Big Tech has been a big player in AI going back years. Over the past decade alone, Apple has made 32 AI acquisitions, Google has made 21, Meta 18 and Microsoft 17, according to data from CB Insights.

And the acquisition and investing spree is only continuing to accelerate as AI becomes the crown jewel of many tech company’s portfolios.

Microsoft, Amazon, Alphabet (Google’s parent company), and Nvidia raised around 8% of the total venture capital raised in North America during 2023, with over $25 billion, per Pitchbook.

That capital was deployed by the tech giants primarily across data and AI, with deals that represented just under a third of all the deal volume in the data and AI sectors.

Read also: Who Will Power the GenAI Operating System?

Google is a leading cloud provider and AI player, as are Microsoft and Amazon, meaning they are able to double-dip among their own services while also selling key services to other companies, including those they’ve invested in.

For example, compared to a traditional venture capital investor, if you are one of the Big Tech cloud providers and you invest $2 billion in an AI startup at a $20 billion valuation, and that company agrees to pay you several hundred million dollars a year to run their models on your infrastructure, you can still make money on the deal even if the investment itself does not work out down the line.

It is an attractive alternative model, and one that could see Big Tech entrench its hold over the AI landscape even further.

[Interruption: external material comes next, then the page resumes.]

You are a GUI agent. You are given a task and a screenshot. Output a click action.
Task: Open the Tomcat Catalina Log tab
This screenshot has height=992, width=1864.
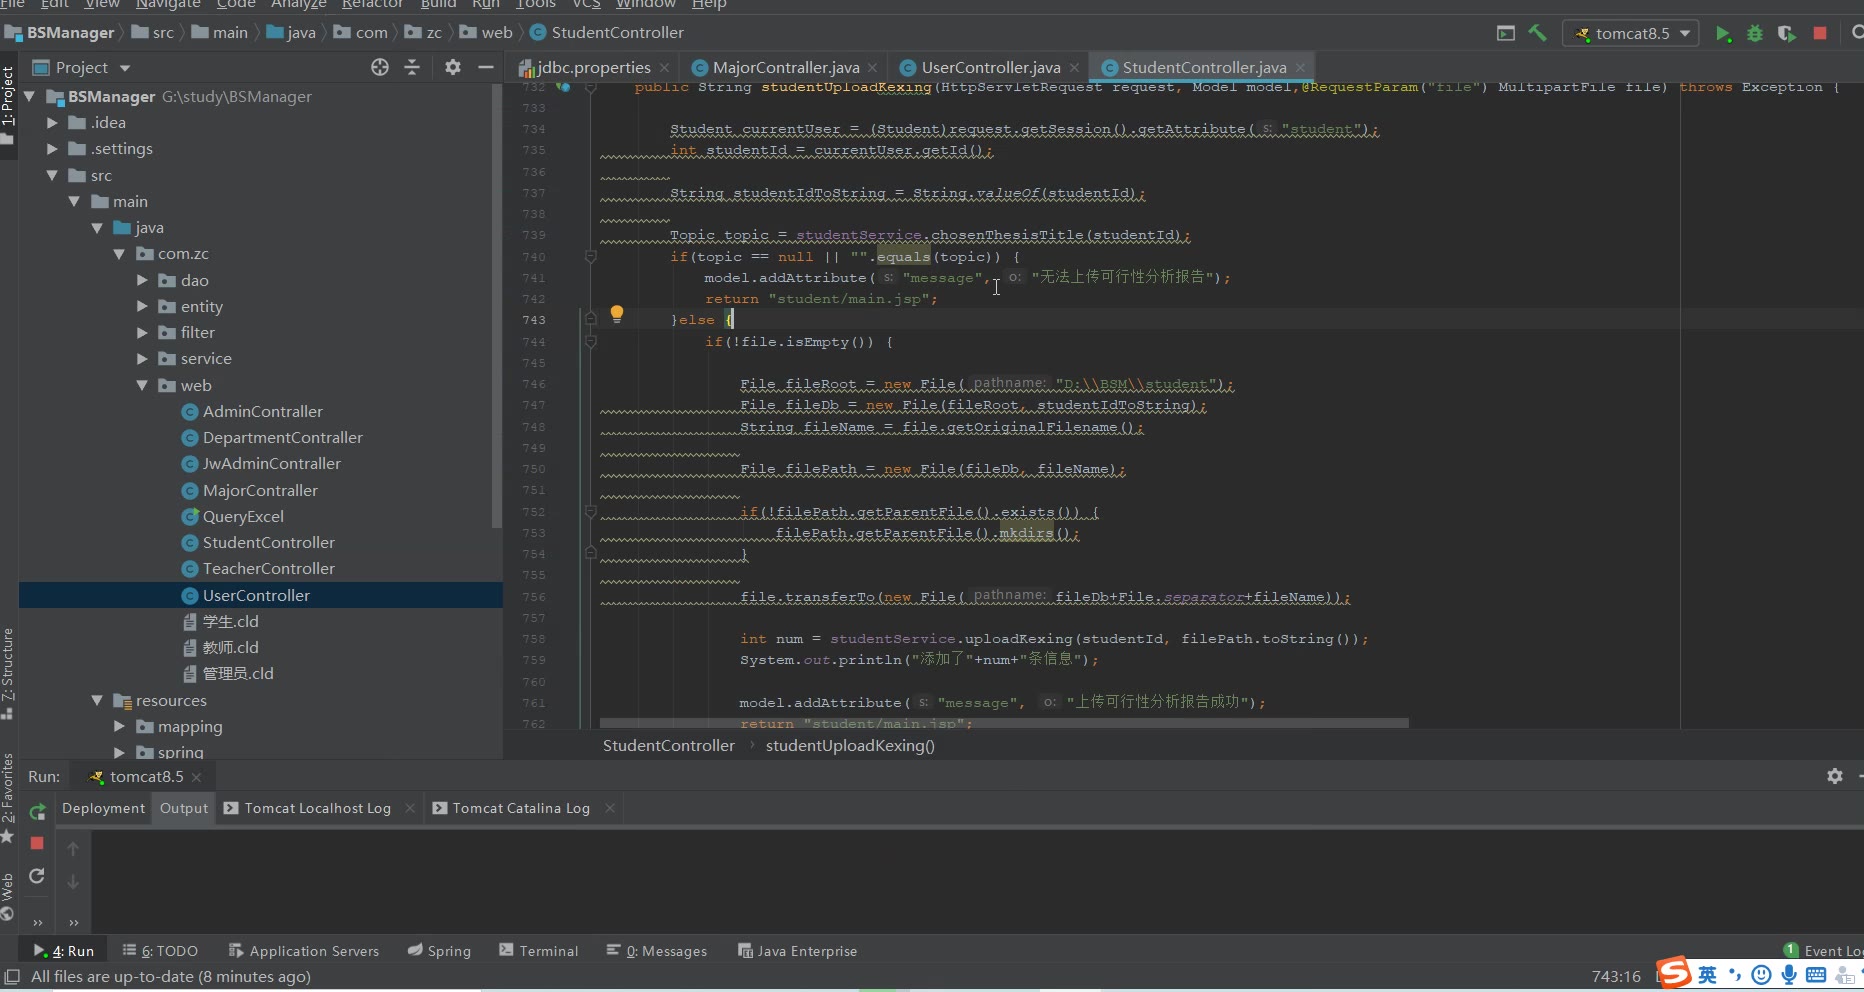[520, 808]

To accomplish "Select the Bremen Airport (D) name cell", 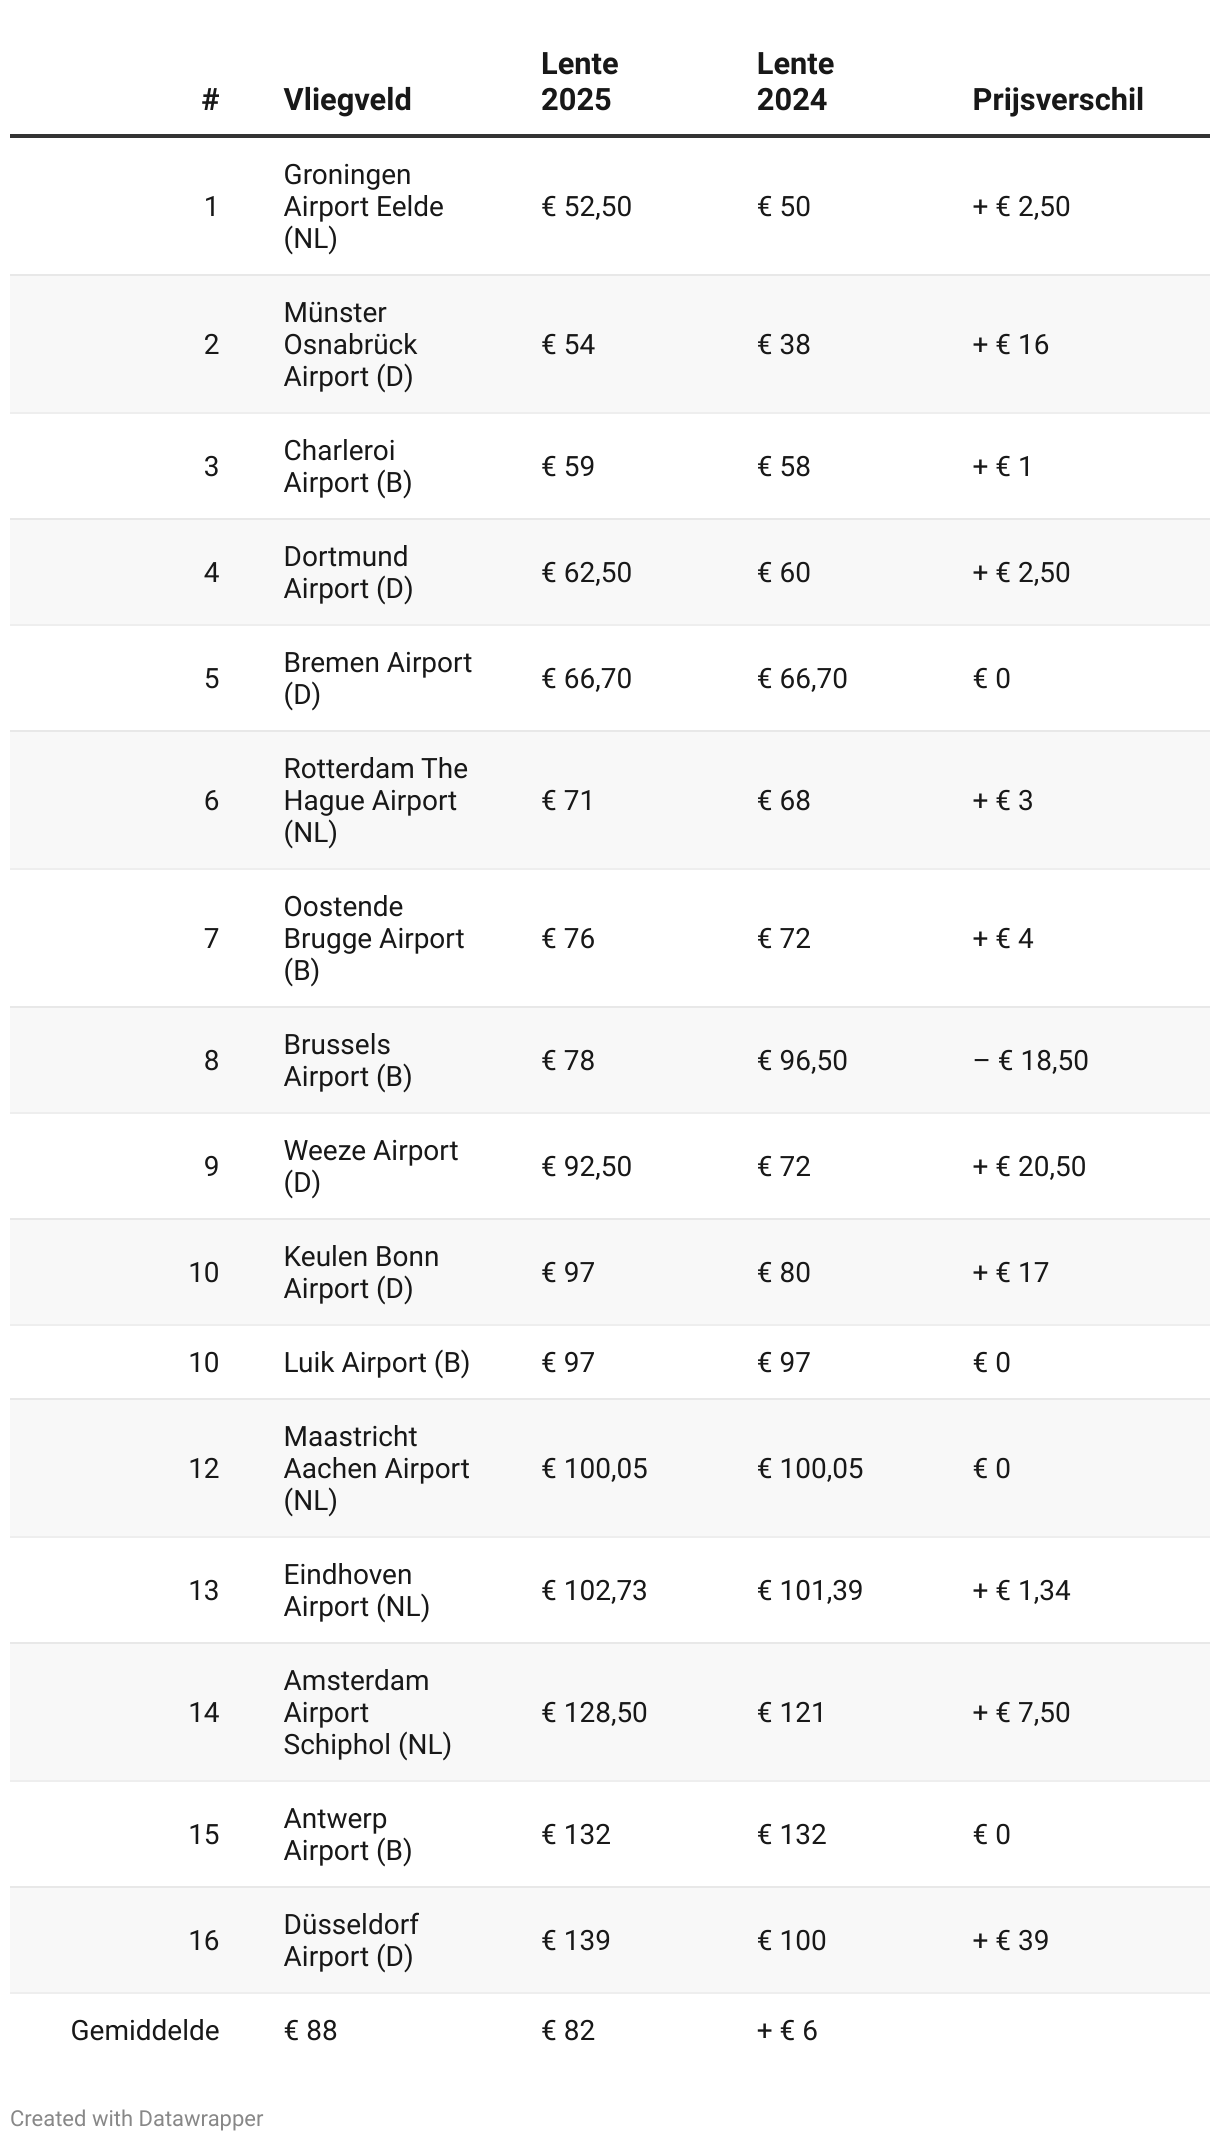I will coord(377,679).
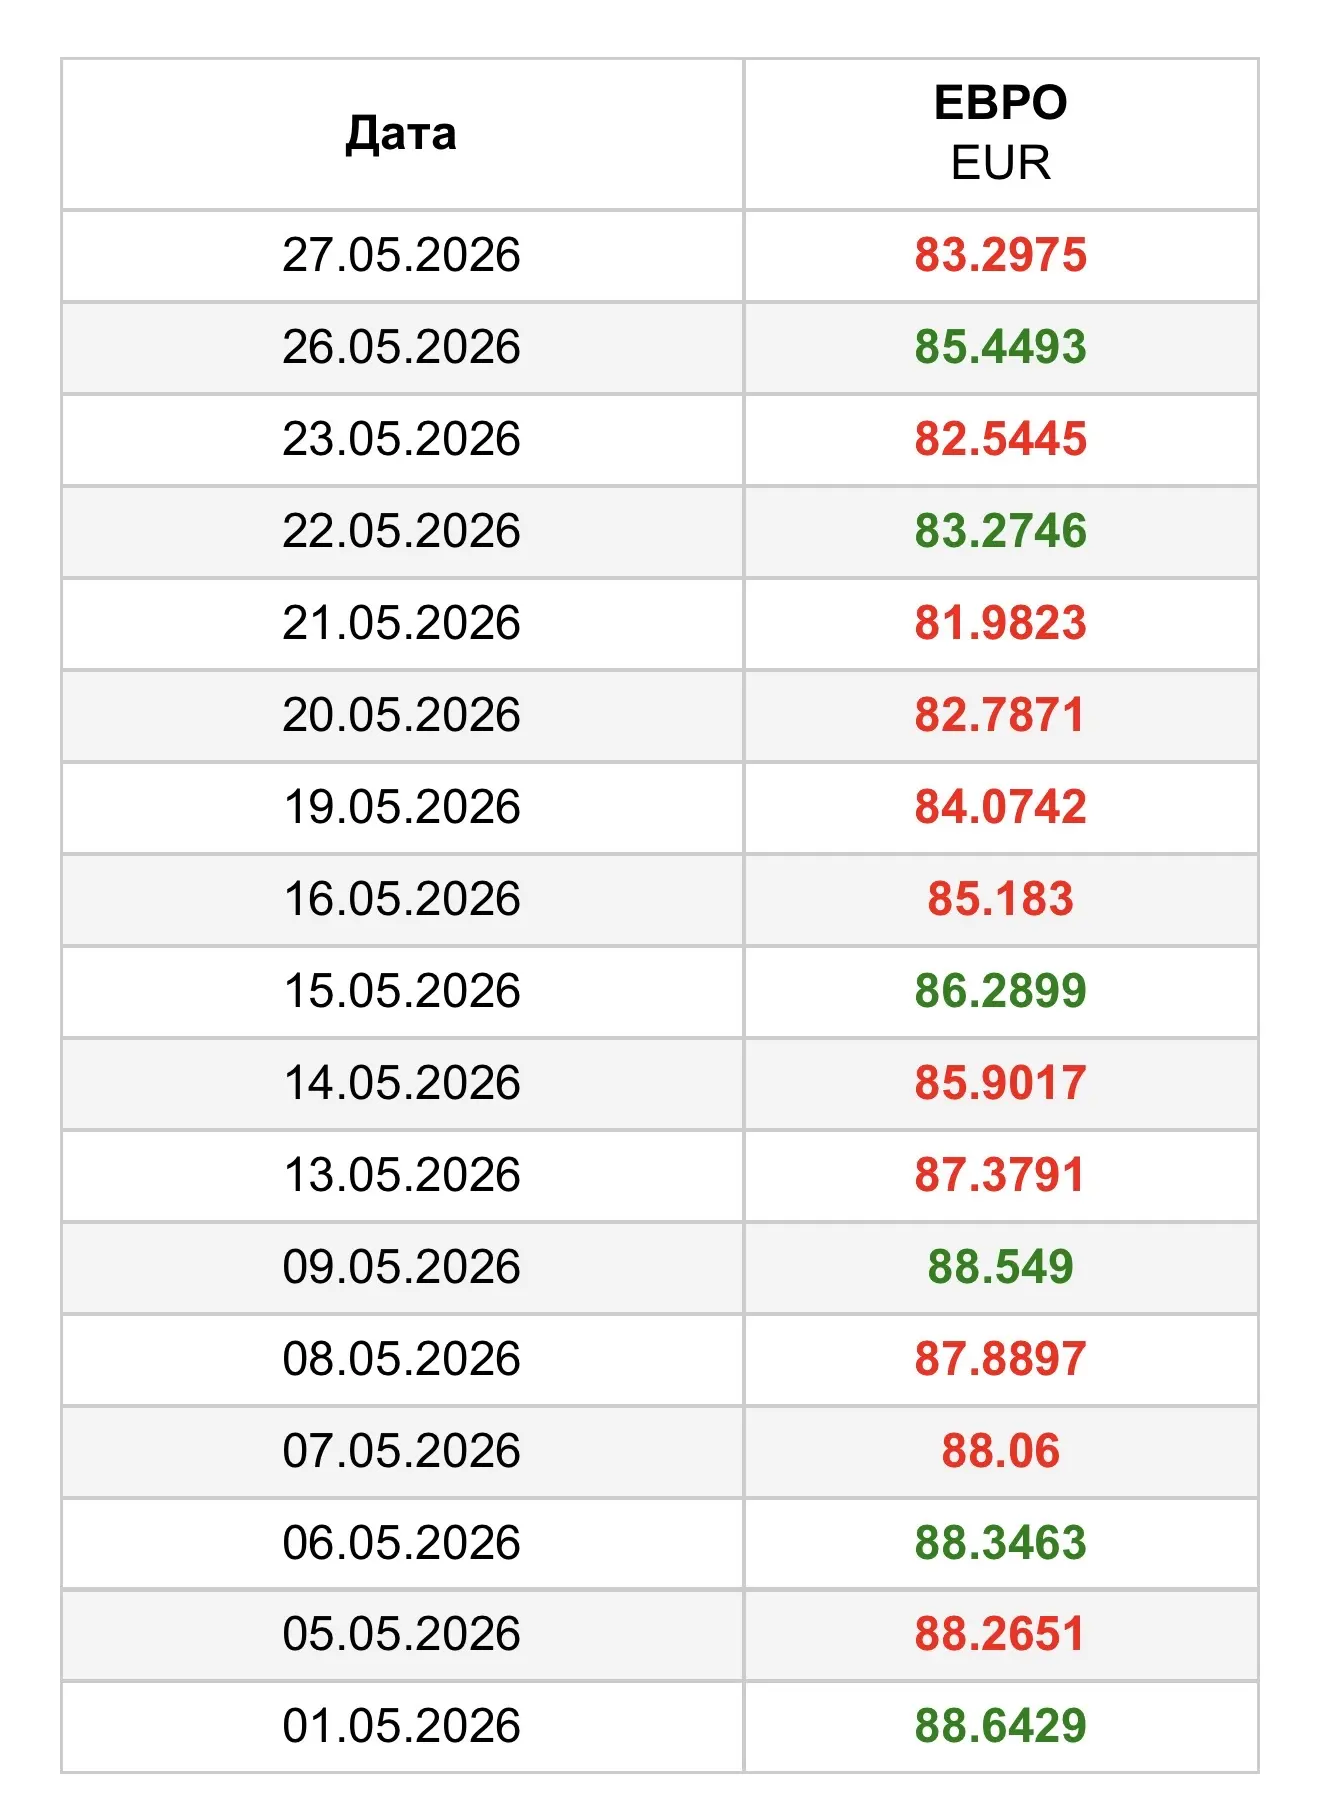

The generative AI industry itself is expected to grow to $1.3 trillion by 2032, and PYMNTS Intelligence finds that 84% of business leaders believe generative AI will positively impact the workforce.

And as PYMNTS CEO Karen Webster wrote, one of the key trends to watch for 2024 will be the role of AI-native businesses in marginalizing incumbents, and as the competition for AI engineering talent and compute resources plays out, the impact it has on the AI marketplace will be one to watch.